» Task to complete:
Find the lines in the entries that follow where the word "section" occurs, and state how many there are, with no other words.

» Records for this task:
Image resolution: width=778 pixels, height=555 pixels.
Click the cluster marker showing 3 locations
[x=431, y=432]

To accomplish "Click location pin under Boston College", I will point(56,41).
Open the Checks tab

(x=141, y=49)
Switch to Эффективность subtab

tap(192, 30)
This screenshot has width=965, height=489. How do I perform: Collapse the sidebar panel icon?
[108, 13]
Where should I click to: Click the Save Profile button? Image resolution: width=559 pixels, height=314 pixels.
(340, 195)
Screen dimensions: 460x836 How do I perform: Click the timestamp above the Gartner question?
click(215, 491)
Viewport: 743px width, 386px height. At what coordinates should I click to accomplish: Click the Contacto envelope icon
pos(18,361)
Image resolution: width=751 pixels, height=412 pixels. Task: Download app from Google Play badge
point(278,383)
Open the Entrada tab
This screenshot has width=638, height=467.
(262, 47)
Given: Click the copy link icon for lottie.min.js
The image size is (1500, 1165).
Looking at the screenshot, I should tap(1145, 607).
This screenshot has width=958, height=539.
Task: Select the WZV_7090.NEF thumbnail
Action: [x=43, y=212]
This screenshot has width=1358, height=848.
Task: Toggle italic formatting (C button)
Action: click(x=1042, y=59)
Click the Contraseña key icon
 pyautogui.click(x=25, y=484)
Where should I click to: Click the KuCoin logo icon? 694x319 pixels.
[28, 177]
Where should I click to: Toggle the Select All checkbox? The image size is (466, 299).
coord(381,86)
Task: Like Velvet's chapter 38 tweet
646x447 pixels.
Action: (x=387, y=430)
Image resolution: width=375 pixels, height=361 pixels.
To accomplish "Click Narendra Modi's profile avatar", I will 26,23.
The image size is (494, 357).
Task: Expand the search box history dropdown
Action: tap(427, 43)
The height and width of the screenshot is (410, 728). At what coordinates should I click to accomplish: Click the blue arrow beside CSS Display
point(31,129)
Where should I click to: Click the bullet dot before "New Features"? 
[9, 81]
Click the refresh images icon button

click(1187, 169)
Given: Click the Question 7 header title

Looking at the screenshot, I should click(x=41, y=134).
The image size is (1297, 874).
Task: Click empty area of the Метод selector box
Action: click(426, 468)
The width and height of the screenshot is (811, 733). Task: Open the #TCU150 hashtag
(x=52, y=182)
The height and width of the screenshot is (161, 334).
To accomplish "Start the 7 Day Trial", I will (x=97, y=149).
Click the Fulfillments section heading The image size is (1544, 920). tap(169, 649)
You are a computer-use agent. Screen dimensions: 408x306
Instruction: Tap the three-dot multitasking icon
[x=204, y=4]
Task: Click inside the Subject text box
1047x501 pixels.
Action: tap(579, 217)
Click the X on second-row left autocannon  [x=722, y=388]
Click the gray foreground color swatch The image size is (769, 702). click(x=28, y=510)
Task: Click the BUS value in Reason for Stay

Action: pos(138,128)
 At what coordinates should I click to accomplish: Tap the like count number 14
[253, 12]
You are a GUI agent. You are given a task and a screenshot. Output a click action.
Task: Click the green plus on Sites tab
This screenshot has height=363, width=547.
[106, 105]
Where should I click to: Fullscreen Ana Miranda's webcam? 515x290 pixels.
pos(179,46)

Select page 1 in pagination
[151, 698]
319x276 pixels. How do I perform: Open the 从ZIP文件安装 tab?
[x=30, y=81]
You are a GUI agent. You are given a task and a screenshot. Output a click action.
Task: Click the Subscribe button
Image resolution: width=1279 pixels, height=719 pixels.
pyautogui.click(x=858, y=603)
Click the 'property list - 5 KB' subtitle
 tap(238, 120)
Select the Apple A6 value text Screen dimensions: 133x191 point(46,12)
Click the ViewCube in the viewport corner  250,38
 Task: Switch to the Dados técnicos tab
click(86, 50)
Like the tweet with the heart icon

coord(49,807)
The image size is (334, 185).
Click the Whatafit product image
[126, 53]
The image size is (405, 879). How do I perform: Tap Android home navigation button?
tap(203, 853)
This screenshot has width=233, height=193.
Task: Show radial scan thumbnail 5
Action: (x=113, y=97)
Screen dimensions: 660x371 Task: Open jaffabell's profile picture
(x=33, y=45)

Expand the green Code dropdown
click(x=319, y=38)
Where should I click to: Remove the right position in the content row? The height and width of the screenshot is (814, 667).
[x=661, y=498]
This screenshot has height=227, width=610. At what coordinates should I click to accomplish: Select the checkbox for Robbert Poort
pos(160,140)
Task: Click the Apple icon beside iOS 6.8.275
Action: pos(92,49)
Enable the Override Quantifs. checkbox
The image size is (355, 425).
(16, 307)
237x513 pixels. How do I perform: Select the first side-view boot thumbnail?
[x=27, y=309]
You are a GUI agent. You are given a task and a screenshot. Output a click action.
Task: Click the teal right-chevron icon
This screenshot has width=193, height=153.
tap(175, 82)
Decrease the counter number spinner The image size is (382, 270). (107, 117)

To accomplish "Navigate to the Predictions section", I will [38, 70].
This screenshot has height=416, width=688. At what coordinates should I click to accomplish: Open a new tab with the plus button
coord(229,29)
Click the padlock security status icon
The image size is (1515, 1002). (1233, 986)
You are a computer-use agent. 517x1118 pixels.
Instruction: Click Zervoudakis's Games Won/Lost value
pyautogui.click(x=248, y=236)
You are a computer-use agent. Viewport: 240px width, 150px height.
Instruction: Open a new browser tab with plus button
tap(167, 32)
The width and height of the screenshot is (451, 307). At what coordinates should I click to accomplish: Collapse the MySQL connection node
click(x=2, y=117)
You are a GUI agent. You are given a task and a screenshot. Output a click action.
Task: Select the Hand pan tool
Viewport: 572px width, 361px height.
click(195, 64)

» Exercise result:
2